A fines del año pasado, con Elmito ya cumplido sus 2 años, mi esposa y yo estábamos de compras en una tienda por departamentos, delante de nosotros una pareja discutía por el mejor regalo para su hijo de 3 años, cosa que nos enteramos después ya que preguntaron por la edad de Elmito para usarlo como referencia de tamaño.
Ella quería un triciclo, "todos los niños tienen triciclo" decía ella, él respondía "ya está grande para un triciclo, mejor una bicicleta", "después se le puede comprar una bicicleta" argumentaba ella, él replicó "además los niños de ahora no quieren ni triciclos ni bicicletas, quieren tablets".

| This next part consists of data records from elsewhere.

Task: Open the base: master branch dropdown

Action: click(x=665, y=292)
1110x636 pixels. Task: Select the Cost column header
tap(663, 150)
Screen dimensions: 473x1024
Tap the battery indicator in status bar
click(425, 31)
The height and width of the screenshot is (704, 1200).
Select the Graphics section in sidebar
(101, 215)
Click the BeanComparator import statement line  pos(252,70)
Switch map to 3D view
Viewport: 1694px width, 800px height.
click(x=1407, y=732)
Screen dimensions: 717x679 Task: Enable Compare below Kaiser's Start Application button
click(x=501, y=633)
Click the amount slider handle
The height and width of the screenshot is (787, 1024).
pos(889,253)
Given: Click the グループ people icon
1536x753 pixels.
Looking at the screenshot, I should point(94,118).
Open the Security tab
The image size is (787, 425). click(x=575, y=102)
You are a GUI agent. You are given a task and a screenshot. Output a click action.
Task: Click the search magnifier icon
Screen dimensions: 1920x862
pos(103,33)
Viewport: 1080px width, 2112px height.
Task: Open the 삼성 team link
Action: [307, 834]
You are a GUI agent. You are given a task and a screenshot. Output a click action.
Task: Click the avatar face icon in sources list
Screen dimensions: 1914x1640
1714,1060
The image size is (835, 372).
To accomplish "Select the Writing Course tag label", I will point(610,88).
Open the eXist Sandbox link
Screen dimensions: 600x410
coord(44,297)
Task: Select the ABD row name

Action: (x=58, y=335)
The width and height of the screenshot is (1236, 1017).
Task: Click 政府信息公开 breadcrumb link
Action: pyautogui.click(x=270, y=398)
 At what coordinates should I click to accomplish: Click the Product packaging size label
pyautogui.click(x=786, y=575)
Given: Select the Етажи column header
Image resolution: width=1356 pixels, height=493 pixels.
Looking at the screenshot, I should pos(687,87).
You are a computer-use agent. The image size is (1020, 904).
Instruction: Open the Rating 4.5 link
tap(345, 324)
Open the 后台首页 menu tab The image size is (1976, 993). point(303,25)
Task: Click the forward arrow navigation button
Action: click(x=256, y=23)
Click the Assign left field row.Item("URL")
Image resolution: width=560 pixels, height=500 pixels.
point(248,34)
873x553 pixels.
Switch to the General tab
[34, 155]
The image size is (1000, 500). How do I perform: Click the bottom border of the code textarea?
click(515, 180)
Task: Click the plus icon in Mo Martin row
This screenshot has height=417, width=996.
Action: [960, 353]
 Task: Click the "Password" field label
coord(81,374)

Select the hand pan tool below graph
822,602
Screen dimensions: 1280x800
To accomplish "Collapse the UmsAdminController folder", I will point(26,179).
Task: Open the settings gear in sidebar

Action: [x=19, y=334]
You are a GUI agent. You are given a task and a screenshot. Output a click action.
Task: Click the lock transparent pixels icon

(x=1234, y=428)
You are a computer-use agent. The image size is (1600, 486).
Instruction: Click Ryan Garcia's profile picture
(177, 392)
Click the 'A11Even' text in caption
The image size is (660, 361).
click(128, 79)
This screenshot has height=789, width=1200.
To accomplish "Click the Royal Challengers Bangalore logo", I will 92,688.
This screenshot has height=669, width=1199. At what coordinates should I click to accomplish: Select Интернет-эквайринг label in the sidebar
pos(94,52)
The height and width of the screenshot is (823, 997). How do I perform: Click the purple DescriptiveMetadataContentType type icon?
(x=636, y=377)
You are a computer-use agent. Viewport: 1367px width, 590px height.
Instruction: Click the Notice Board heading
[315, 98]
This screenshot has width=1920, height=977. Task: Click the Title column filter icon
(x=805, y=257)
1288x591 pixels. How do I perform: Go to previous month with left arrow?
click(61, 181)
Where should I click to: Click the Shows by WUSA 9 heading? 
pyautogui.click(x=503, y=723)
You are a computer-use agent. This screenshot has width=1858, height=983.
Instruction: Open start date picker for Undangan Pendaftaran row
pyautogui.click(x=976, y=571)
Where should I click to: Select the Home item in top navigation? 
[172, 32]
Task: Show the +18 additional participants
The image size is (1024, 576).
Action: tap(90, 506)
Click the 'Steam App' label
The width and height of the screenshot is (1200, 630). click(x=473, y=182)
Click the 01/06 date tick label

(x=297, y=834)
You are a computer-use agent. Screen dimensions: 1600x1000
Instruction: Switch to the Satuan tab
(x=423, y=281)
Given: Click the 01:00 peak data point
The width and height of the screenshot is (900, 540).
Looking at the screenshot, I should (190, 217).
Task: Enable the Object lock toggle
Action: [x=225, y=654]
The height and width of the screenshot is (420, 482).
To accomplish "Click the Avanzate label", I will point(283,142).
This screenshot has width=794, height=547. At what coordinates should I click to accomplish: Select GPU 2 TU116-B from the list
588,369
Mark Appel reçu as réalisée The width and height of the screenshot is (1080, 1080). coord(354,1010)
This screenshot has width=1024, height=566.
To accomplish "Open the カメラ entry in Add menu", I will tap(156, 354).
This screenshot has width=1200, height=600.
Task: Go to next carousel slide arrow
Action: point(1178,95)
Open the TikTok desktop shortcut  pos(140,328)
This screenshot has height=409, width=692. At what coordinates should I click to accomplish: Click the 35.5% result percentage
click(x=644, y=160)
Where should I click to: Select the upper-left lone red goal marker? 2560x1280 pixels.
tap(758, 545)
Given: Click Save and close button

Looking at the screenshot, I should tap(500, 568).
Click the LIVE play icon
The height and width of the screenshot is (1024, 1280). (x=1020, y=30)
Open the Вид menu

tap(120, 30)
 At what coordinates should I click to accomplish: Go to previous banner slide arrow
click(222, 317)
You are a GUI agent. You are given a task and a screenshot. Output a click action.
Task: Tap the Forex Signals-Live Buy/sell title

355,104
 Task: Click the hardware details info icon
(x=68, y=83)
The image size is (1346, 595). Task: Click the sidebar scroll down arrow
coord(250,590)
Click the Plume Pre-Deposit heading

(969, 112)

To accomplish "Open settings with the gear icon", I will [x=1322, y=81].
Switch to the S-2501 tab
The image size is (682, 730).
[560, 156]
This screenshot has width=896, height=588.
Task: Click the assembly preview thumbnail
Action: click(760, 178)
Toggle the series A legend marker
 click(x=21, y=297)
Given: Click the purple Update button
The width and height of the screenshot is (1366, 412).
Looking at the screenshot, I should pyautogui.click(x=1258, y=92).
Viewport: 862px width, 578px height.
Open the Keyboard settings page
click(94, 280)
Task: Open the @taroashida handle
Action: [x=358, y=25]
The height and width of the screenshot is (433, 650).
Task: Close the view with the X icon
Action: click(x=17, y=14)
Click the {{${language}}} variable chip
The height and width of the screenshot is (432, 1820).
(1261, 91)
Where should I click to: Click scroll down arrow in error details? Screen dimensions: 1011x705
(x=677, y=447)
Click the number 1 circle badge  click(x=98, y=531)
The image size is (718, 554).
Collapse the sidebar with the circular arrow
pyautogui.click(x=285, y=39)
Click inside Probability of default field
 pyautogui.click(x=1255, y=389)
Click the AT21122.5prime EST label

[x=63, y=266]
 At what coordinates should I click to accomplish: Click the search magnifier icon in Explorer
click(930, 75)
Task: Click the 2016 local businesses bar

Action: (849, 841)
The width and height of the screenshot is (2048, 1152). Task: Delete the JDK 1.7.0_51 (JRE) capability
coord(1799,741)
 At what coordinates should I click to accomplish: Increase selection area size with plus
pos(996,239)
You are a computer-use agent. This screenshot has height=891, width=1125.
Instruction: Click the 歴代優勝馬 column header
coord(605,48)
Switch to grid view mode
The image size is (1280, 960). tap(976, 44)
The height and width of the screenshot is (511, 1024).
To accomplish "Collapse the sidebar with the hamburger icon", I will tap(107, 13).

Eso último lo recordé muy bien al momento de salir de la tienda ya que tuvimos que pasar por un stand de RadioShack y Elmito se quedó de cuclillas viendo las tablets y tuve que llevármelo cargado berrinche de por medio.
Unas semanas depués el diario Trome lanzó una promoción de tablets, Elmito encontró el anuncio a página completa en El Comercio, mientras buscaba carros que mirar, y se puso a tratar de utilizarlo con la experiencia previa de haber usado el teléfono táctil de su mamá.
Al día siguiente mi esposa me sorprendió, había recortado la tablet del anuncio y lo habia pegado sobre cartón, esa era la tablet que Elmito trataba de utilizar.
En enero de este año canjeamos dos tablets de esa promoción, una para mi esposa y otra para mi, mi esposa le cedió su tablet a Elmito a pesar de mi recomendación (ni sus abuelos lo engríen tanto), y desde entonces se ha vuelto usuario experto de tablets, aparato que solo deja cuando le digo "vamos a la calle, campeón".
Todo esto se me vino a la mente este año, cuando un colega de la oficina me pidió ayuda para tomar fotos con su recién estrenada tablet, en la reunión de fin de año, mientras Elmito (a quien llevé a la reunión) veía vídeos de Doki en su tablet.